That's my version of the debt as a % of GDP graph (thanks to Kanda for putting me onto the dataset, I should update it again, really - will do soon, the link will update automatically).
Let's just talk through what it shows us.
See that massive spike in the small inset graph, which shows almost a century up to 2008.
That tells us where 1939 to 1945 is.
You can see the steep drop just before that spike as Keynesian policies were tried after austerity had failed ('austerity' and 'trickle down' are both Hooverian terms, used back then).
Then the massive spike in war spending, and then a dramatic post-war drop in the ratio as the benefits of the spending and investment in rebuilding infrastructure put money in peacetime pockets, and it circulated, with a boom in technology and consumer goods, much of it created off the back of both discoveries made but also skills acquired during the war.
Then Thatcher comes along and it gets all bouncy.
Labour inherited a situation that was more or less identical to the one Thatcher inherited and only briefly improved before the impact of her policies bled through.

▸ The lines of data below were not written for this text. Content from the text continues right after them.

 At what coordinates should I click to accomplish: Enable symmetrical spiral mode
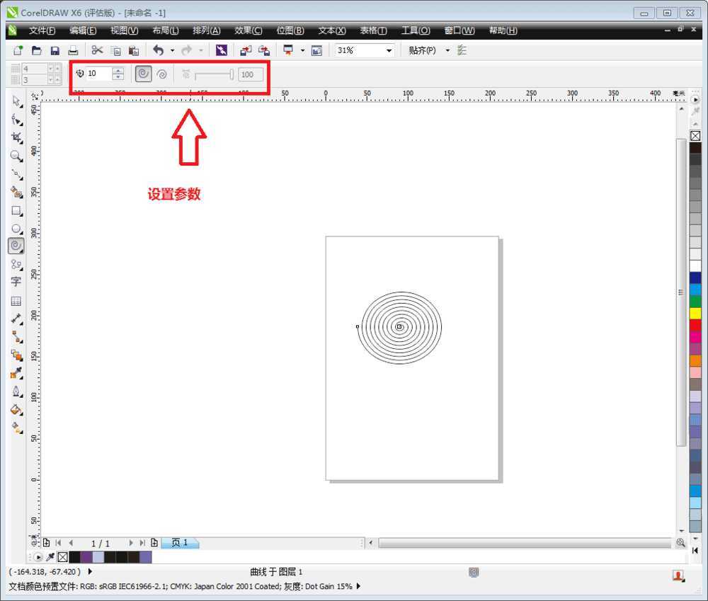[x=144, y=73]
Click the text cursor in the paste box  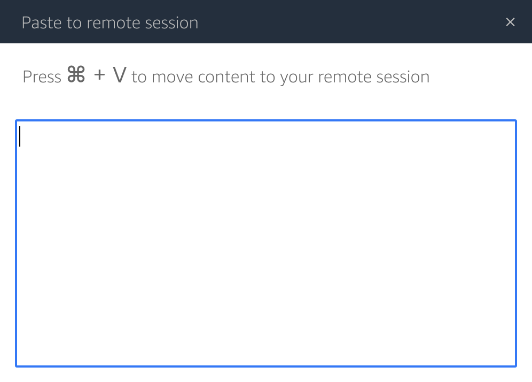point(20,136)
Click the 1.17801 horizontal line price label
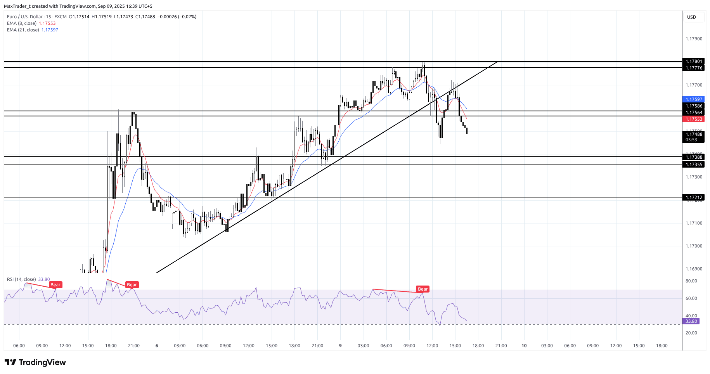 click(x=693, y=61)
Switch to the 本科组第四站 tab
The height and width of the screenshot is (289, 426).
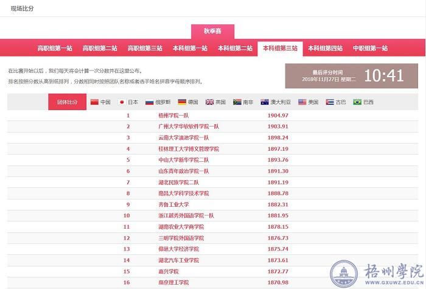click(x=325, y=48)
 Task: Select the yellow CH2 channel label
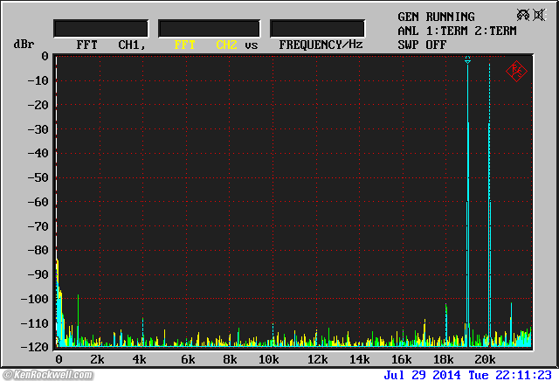[x=226, y=45]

And she had North Sea Oil.
You can see that Brown's attempts to 'abolish boom and bust' (by which I think he did mean a quasi-Keynesian approach of saving in the boom years to spend in the bust) does appear to have flattened the curve, but maybe that is just the effect of artificially suppressing bubbles.

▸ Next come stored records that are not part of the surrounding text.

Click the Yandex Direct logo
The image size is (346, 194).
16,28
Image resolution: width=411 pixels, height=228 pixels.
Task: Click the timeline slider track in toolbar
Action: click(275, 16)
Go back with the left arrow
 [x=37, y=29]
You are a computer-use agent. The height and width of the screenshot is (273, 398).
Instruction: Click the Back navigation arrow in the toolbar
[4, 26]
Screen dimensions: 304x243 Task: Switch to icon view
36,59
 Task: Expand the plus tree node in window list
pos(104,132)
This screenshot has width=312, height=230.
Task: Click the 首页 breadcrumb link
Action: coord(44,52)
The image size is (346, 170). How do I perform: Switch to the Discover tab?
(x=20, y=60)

The slight increase just before Northern Rock collapsed is partly North Sea Oil income declining (I think free spirit has posted the graphs for this elsewhere) and also perhaps the first warning signs of a problem in the economy.
The rest is all bankers bailout (direct reported cost so far ~£150bn) and the cost of increased benefits payments and reduced tax take from businesses which have gone bust and workers who have been made unemployed. Because the bankers fucked up.
There is no way you can make the argument that Labour fucked up with high spending. Apart from anything else, in 2007 Osbourne was promising to keep Labour's spending plans in place for three years. They had no problem back then, it is ludicrous to try and claim that it is Labour's fault when they wholeheartedly supported Labour's policy until it all went tits up.